Op 2 januari 1860 richtte de groep zich tot de Synodale Commissie van de Christelijk Afgescheidene Gereformeerde Kerk met het verzoek voorlichting te geven over de wijze waarop men vrijstelling van belasting zou kunnen krijgen ‘voor een gebouw, dat eenige leden aldaar, die geene plaatselijke Gemeente uitmaken, tot godsdienstoefening ingericht hebben’. De commissie gaf de betrokkenen daarop te verstaan, dat ze slechts vrijstelling zouden krijgen als ze zich officieel als gemeente lieten erkennen. Het advies werd opgevolgd. Op 25 april 1861 vond de officiële oprichting plaats van de Christelijk Afgescheidene Gemeente te Weesp. Dit gebeurde in aanwezigheid van A.G. de Waal, op dat moment predikant van Loos-drecht, die als consulent optrad, en twee ouderlingen van Amsterdam. Tijdens de oprichtings-vergadering werden drie ambtsdragers gekozen: G.J. Overeem als ouderling, H.C. van Zutphen en D. Buter als diaken. Op 9 mei werd in aanwezigheid van ds N.H. Dosker van Almkerk een tweede ouderling verkozen: C. de Ronden. Laatstgenoemde werd 13 augustus tevens belast met het geven van catechisatie.
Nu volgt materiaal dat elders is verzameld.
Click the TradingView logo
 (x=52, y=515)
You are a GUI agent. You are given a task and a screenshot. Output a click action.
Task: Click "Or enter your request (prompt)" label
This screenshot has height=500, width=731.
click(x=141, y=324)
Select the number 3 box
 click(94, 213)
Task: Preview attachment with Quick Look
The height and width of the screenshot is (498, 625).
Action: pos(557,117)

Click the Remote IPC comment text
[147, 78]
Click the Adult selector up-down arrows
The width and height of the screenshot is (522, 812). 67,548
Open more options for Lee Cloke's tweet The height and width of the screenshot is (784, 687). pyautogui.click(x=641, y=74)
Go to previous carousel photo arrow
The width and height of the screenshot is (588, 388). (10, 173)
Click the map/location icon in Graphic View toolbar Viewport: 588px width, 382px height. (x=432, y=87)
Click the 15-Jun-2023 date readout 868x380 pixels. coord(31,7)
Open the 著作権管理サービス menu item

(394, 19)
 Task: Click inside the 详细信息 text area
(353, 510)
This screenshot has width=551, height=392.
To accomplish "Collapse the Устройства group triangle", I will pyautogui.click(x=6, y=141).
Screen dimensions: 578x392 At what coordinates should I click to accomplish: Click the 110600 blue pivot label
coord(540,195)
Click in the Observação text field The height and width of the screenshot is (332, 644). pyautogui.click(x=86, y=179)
Na een eerste, op formele gronden afgewezen, aanvraag, d.d. 18 september 1861, zond de viertallige kerkeraad op 12 oktober 1861 een nieuw verzoek naar Den Haag om koninklijke erkenning;  dit werd op 6 november van dat jaar ingewilligd. In de erkenning werd ook het adres van het al genoemde gebouw, dat toebehoorde aan Overeem, nauwkeurig opgegeven: het betrof de benedenverdieping van het perceel Nieuwstraat B 69 ‘voorheen genoemd Grobbe no. 321’; (thans: aan de Nieuwstraat ).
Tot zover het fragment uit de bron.